Short task: Copy out every line in the items below that contains the word "Open". Matching is case-sensitive.

# Source records start

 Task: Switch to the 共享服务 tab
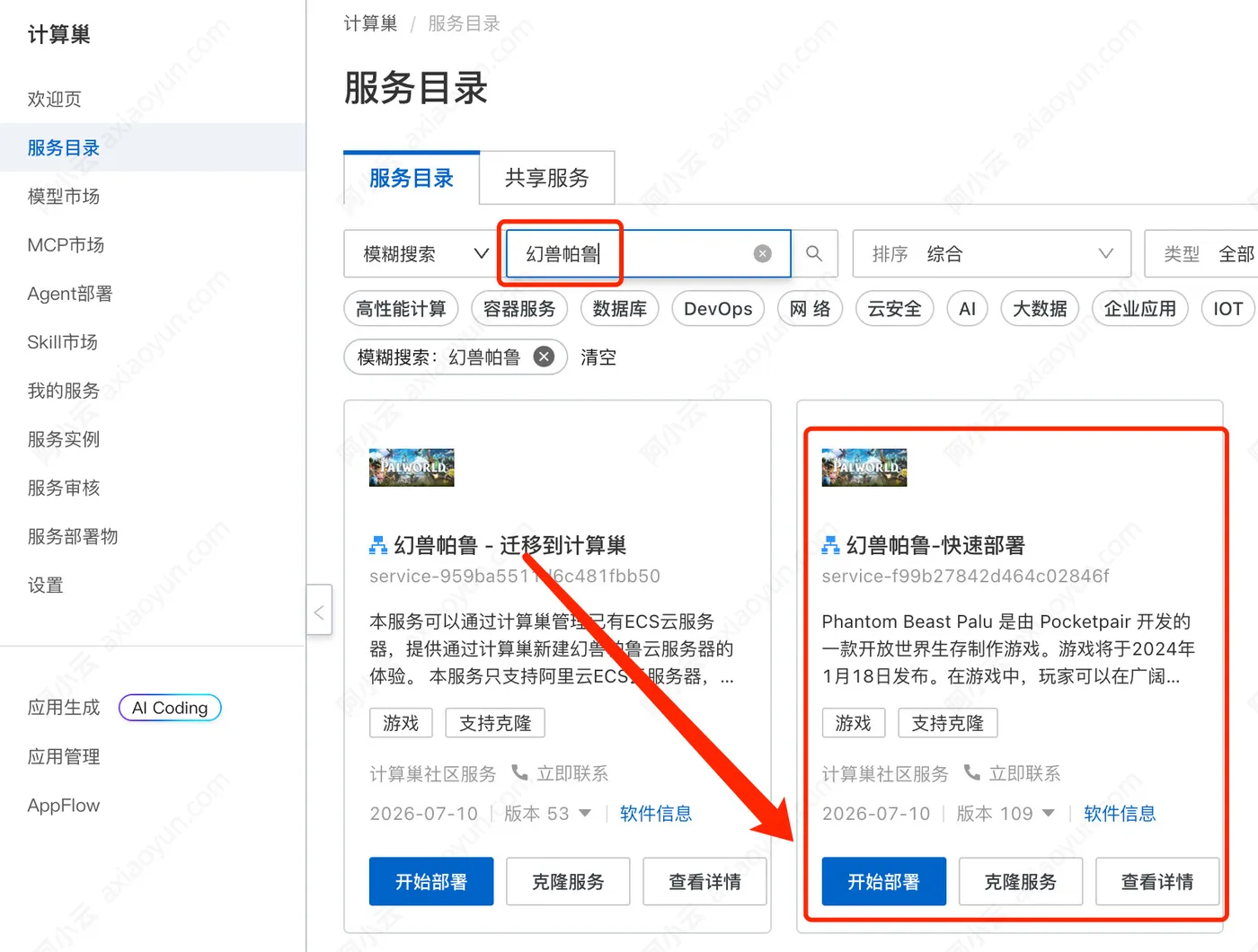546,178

# Source records end
# Source records start

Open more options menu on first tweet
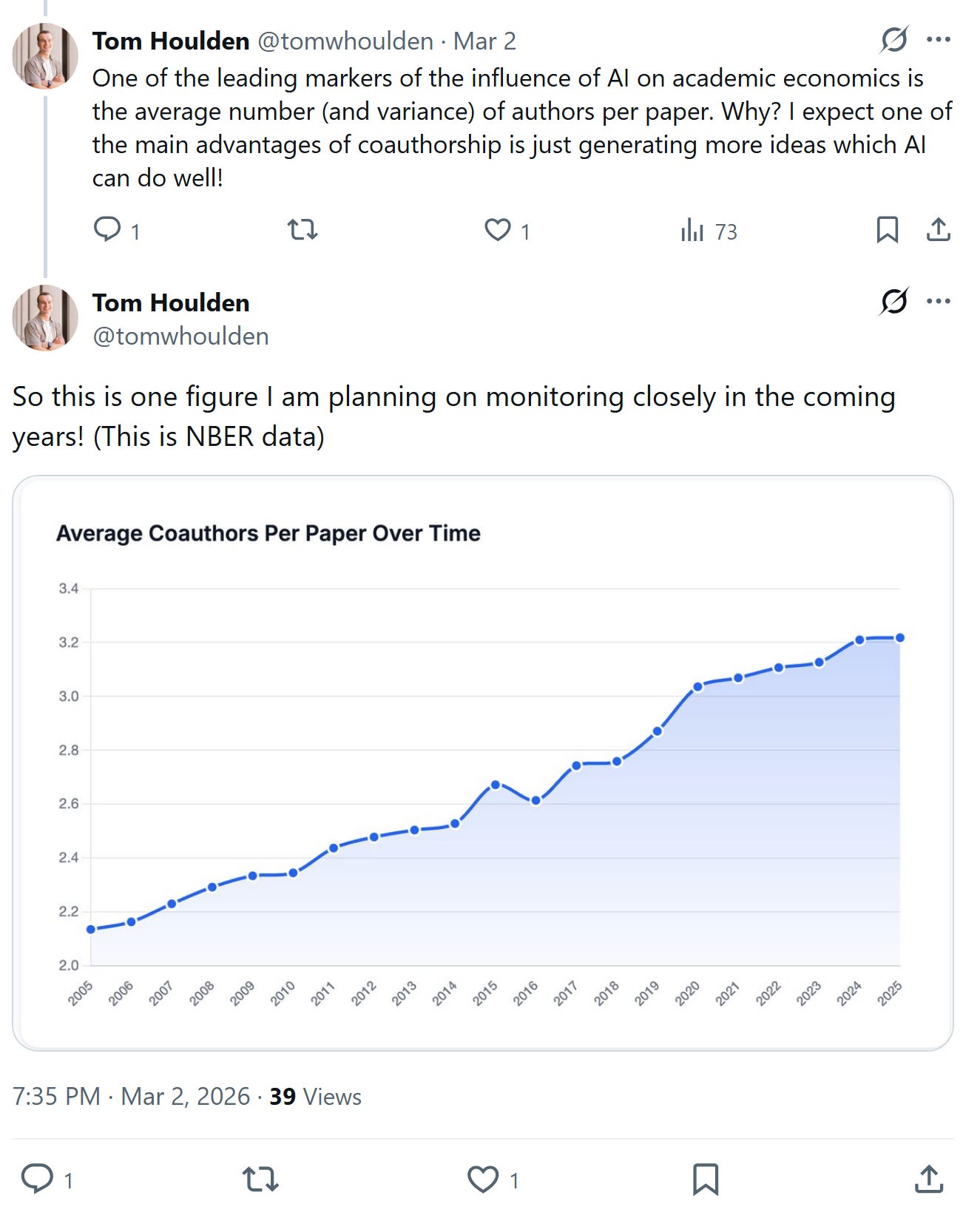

# Source records end
# Source records start

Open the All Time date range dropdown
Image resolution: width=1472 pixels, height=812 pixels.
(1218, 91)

# Source records end

Output for this exercise:
Open more options menu on first tweet
Open the All Time date range dropdown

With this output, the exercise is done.